▶ EXERCISE INPUTS:

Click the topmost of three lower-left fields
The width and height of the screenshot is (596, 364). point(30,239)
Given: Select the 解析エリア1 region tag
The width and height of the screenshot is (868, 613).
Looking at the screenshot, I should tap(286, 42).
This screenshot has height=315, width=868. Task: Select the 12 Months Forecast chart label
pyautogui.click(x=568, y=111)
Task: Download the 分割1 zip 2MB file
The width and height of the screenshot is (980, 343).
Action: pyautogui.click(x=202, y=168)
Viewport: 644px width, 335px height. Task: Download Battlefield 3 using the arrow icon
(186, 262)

...

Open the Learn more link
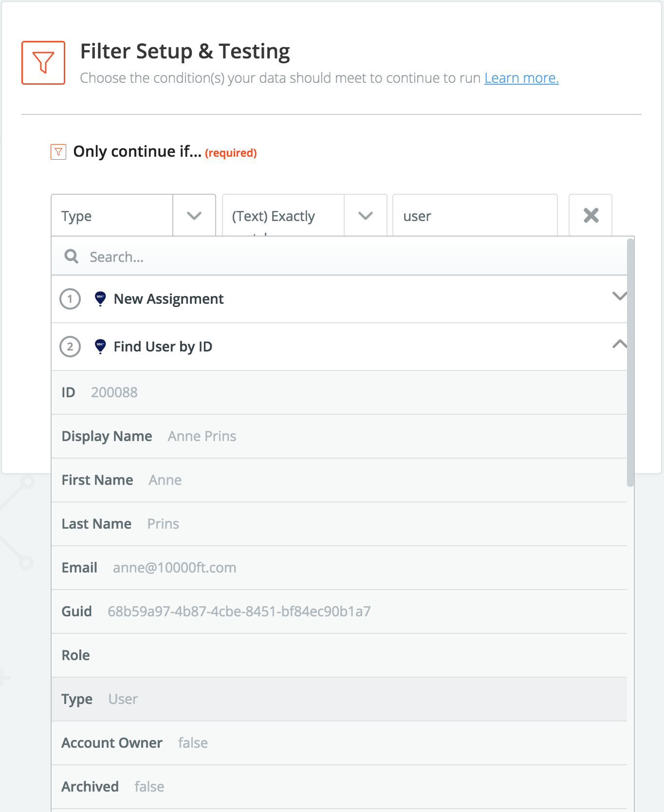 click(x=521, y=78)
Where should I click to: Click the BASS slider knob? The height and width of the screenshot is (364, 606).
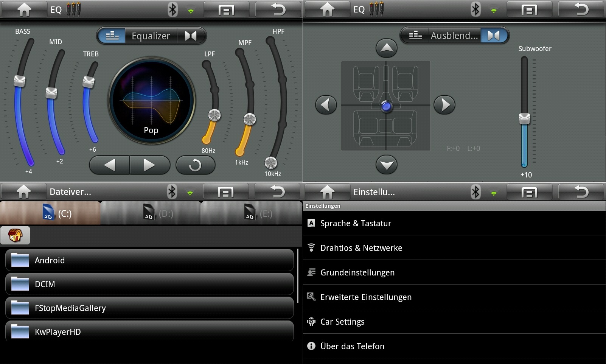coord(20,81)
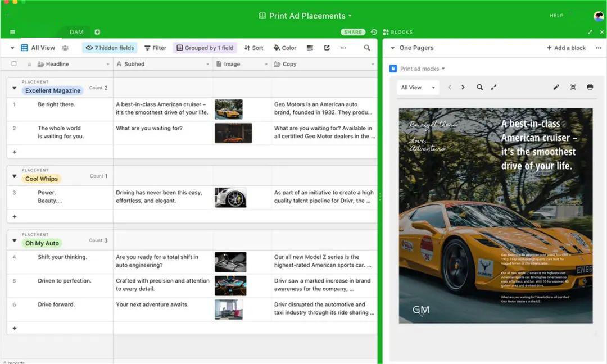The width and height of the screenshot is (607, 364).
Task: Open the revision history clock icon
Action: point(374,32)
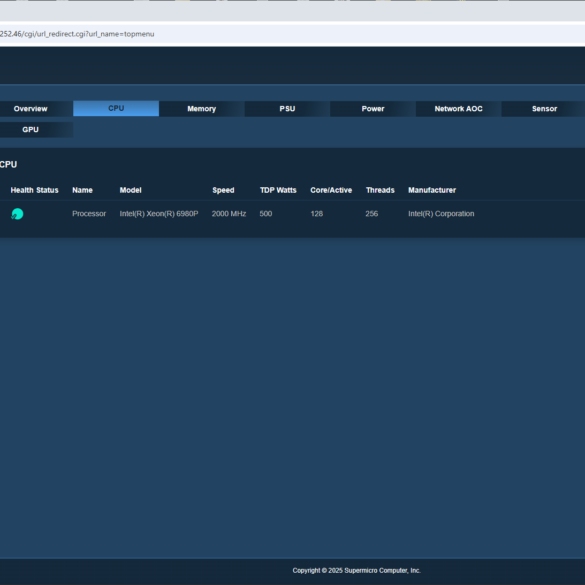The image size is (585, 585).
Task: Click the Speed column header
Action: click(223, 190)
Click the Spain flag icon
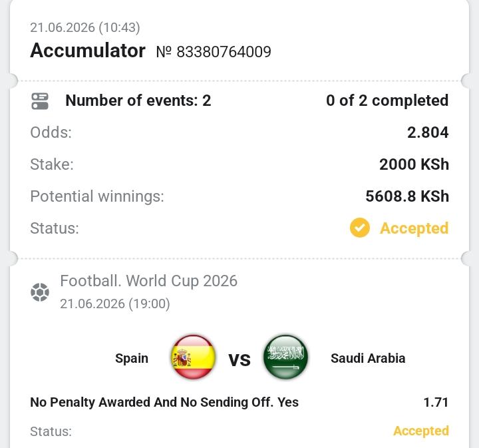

==

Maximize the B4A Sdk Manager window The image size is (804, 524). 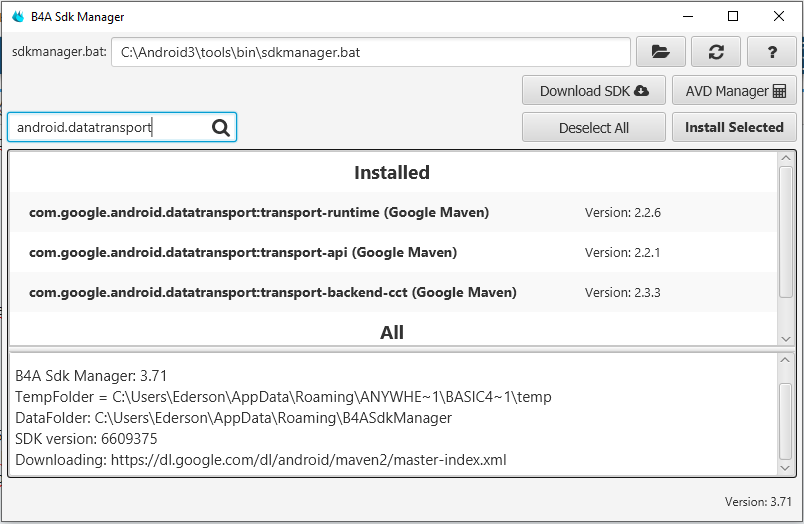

▶ TASK ITEM:
Once the line with "Where should I" is found above, transcribe each line from it through the line with "Click the Spain flag icon", exactly, and omit the pictures.

▶ ANSWER SPACE:
Where should I click to: Click the BASS slider knob? The height and width of the screenshot is (364, 606).
coord(20,81)
The width and height of the screenshot is (607, 364).
Task: Open the revision history clock icon
Action: point(374,32)
The image size is (585, 585).
Task: Click the Speed column header
Action: click(223, 190)
Click the Spain flag icon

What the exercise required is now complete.